The combination of chidamide and bortezomib synergistically inhibited the migratory abilities of MGC-803 and BGC-823 cells. The MGC-803 and BGC-823 cell lines were treated with chidamide (30 µM for MGC-803 or 20 µM for BGC-823), bortezomib (15 nM), chidamide (120 µM for MGC-803 or 80 µM for BGC-823), or chidamide (30 µM for MGC-803 or 20 µM for BGC-823) in combination with bortezomib (15 nM) for 48 hours. (A and B) Representative images of the Transwell assay results at 24 hours after the different treatments (magnification ×100). Migrated cells were quantified on the basis of the average of four randomly chosen high-power fields from the independent experiments performed in duplicate (One-way ANOVA with Bonferroni’s posthoc test was applied to compare the indicated groups. ***P<0.001, compared with the negative control, chidamide-, or bortezomib-alone groups). (C and D) Representative images and statistics of cell migration at 24 hours after scratching.
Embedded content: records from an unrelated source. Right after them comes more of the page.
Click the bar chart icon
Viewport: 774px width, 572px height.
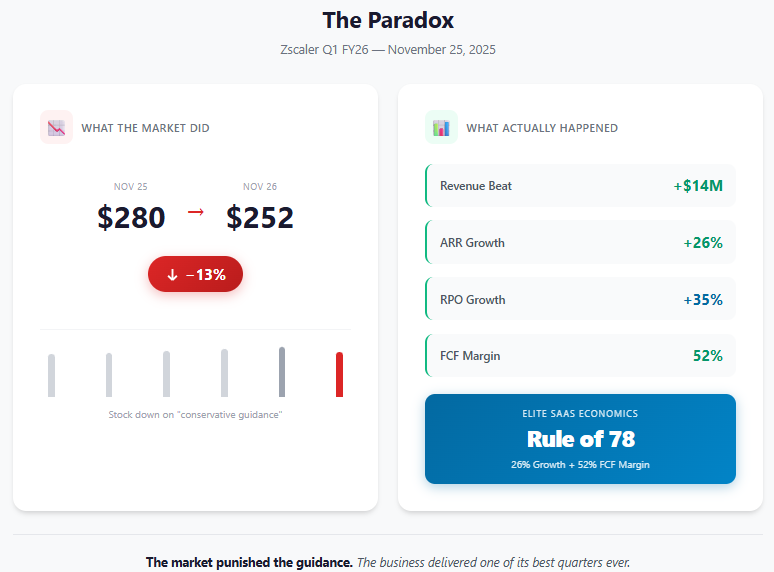point(441,127)
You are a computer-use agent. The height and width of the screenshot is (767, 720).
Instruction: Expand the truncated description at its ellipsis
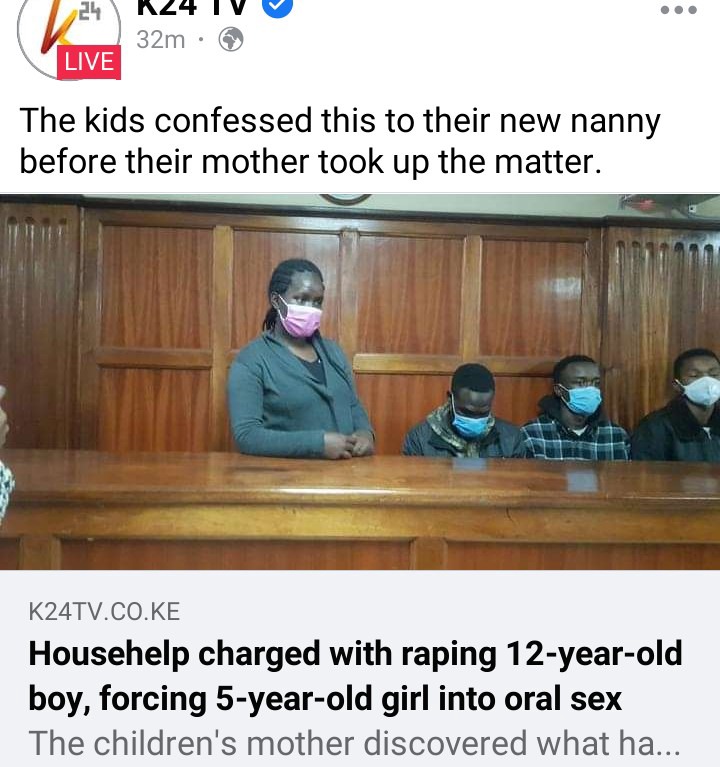click(668, 744)
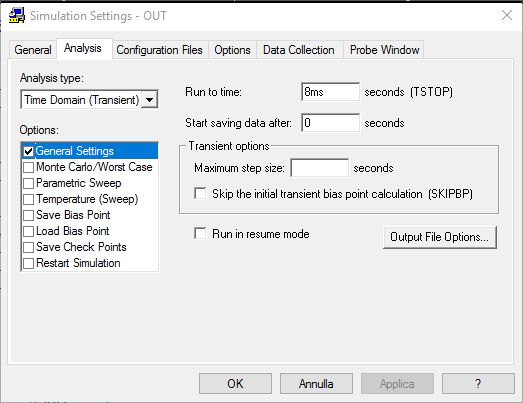Open the Configuration Files tab
Viewport: 523px width, 403px height.
(x=159, y=50)
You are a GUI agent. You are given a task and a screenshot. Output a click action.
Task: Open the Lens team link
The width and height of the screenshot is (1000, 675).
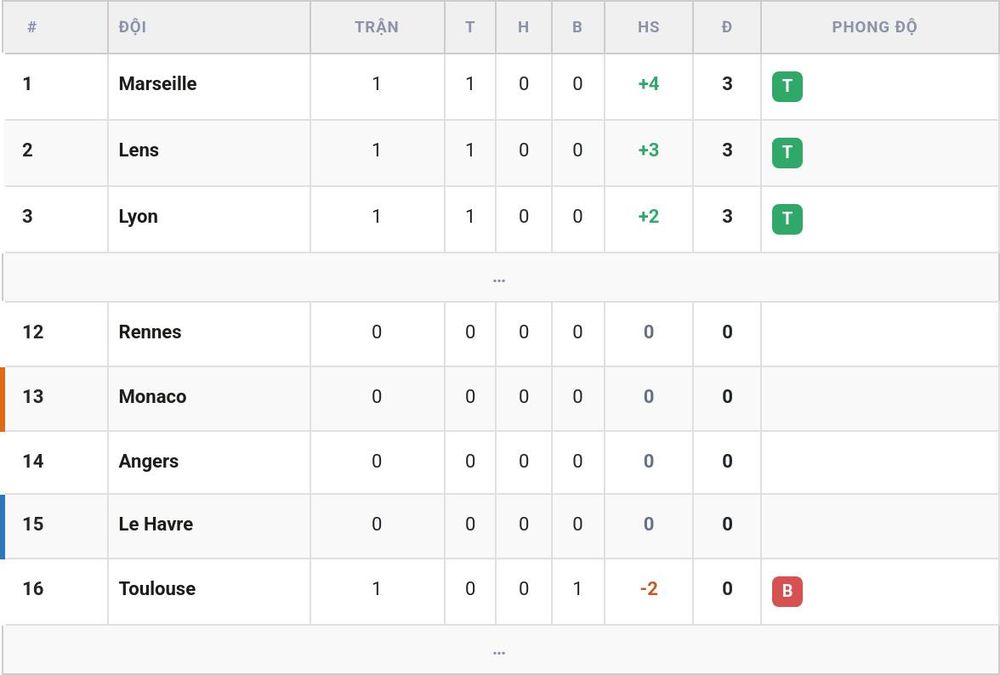[x=138, y=150]
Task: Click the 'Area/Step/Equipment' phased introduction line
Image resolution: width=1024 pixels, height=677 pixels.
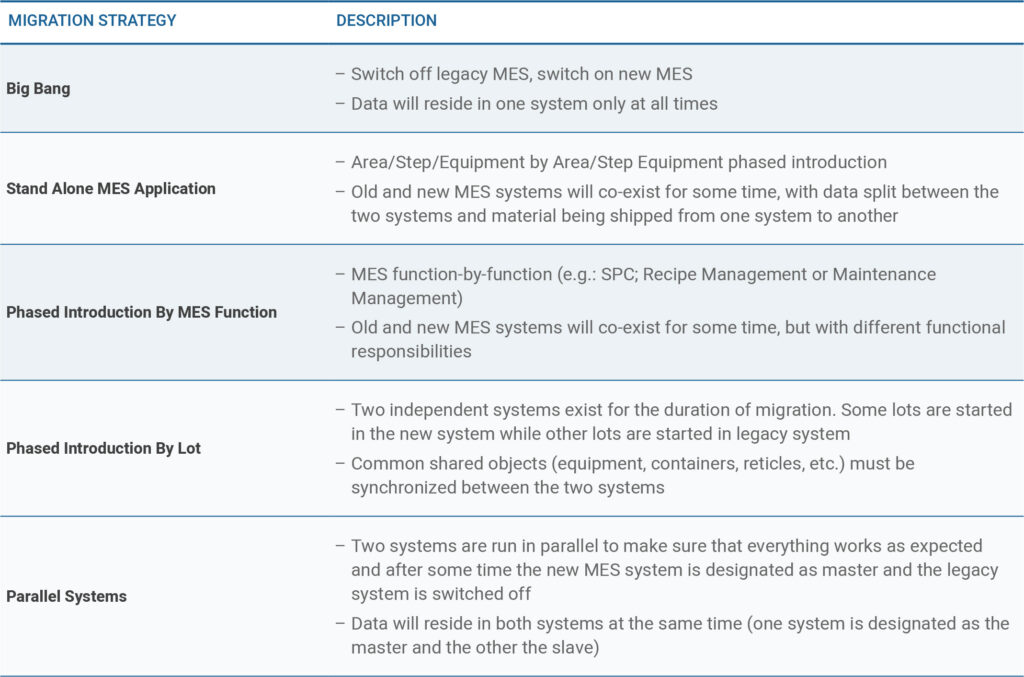Action: [618, 162]
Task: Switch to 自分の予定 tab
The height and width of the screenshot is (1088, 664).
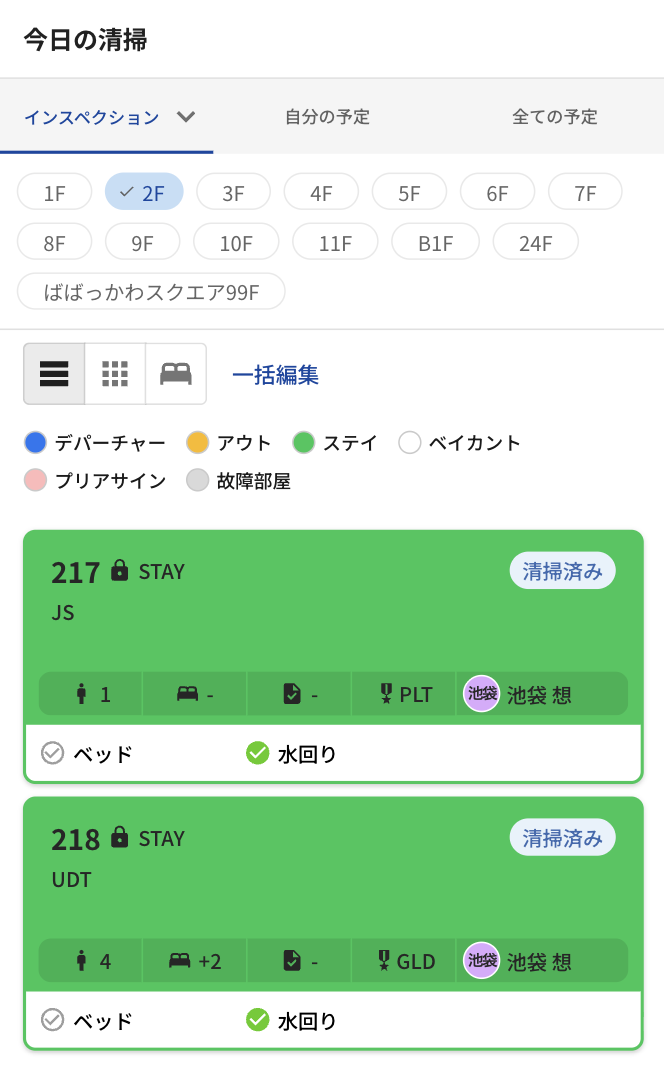Action: (327, 117)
Confluent MGC-803 and BGC-823 cell monolayers were wounded by scratching at 48 hours after the different treatments. Cell migration was monitored at 24 hours after wounding (the dotted line indicates the wound edge). The mean area migrated by the MGC-803 and BGC-823 cells was quantified (average of four independent microscope fields from three independent experiments each; One-way ANOVA with Bonferroni’s posthoc test was applied to compare the indicated groups. **P<0.01, compared with the negative control, chidamide-, or bortezomib-alone groups).